◆ **EXERCISE REQUIREMENTS**
Find each line in the rows below that contains the word "Click" and copy those lines. Only matches with the same capitalization count.

::: STORED RECORDS

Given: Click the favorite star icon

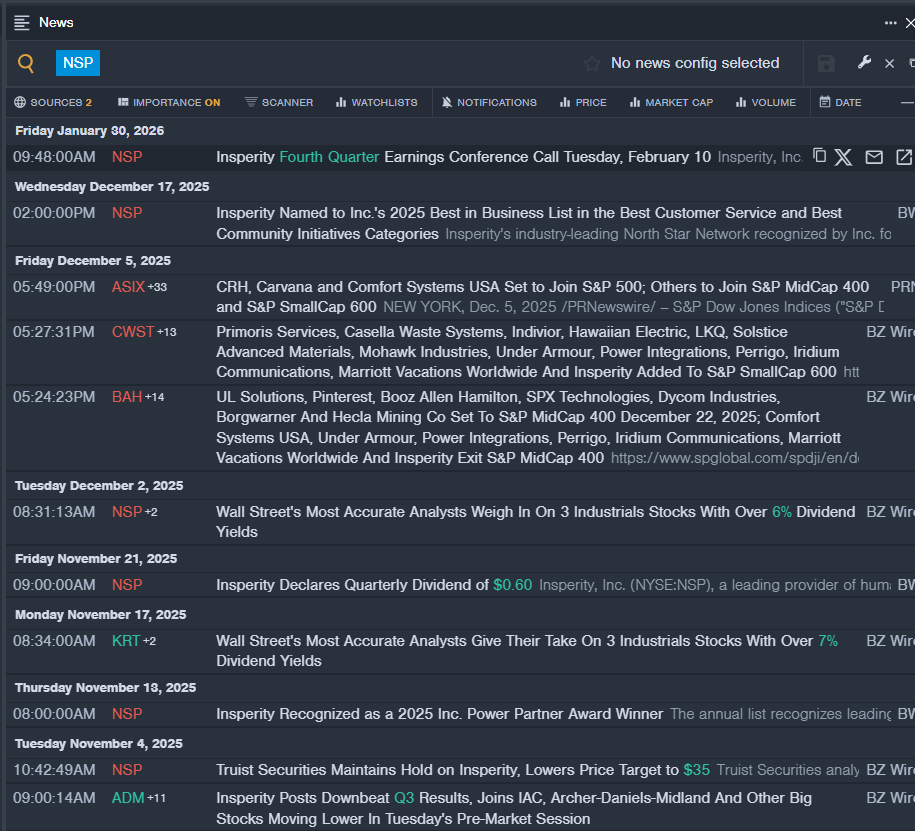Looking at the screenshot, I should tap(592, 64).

::::::
::: STORED RECORDS

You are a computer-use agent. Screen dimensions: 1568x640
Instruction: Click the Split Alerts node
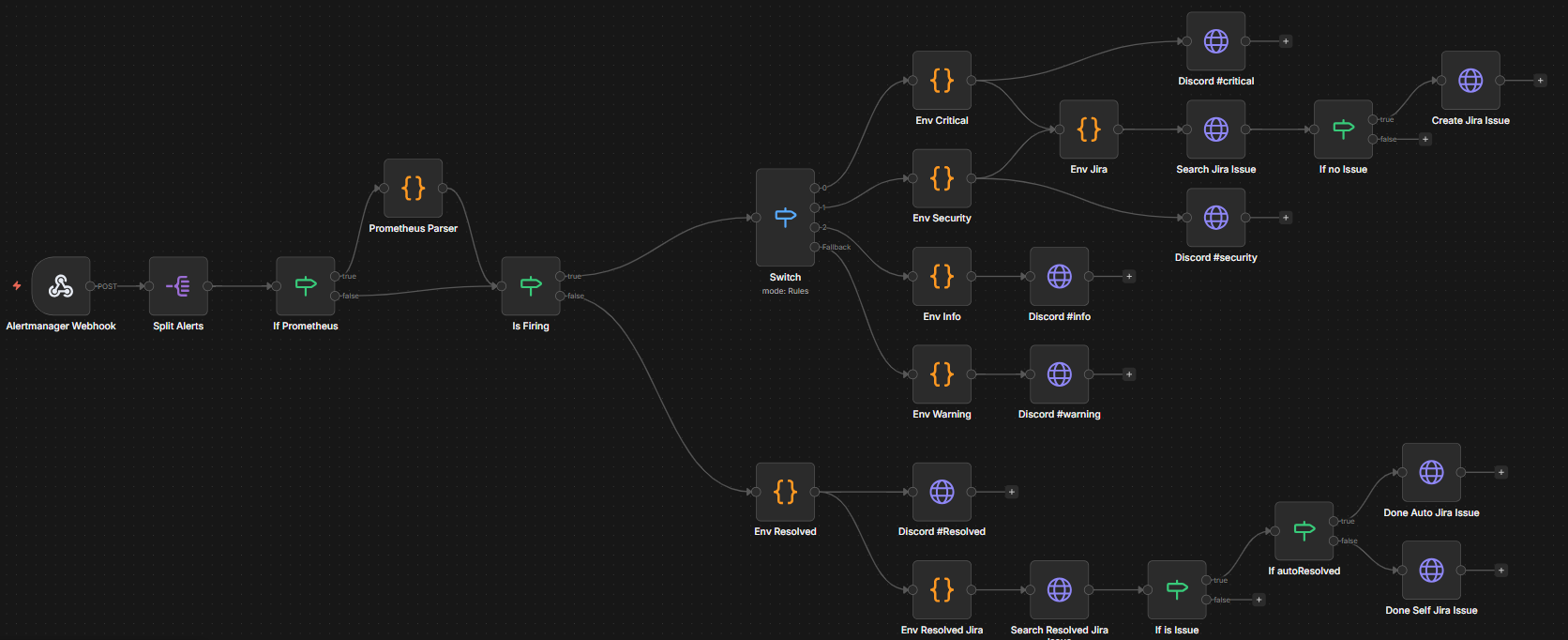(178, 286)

::::::
::: STORED RECORDS

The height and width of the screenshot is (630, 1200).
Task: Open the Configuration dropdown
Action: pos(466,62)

::::::

◆ **ANSWER IN FULL**
Given: Click the favorite star icon
Instruction: Click the Split Alerts node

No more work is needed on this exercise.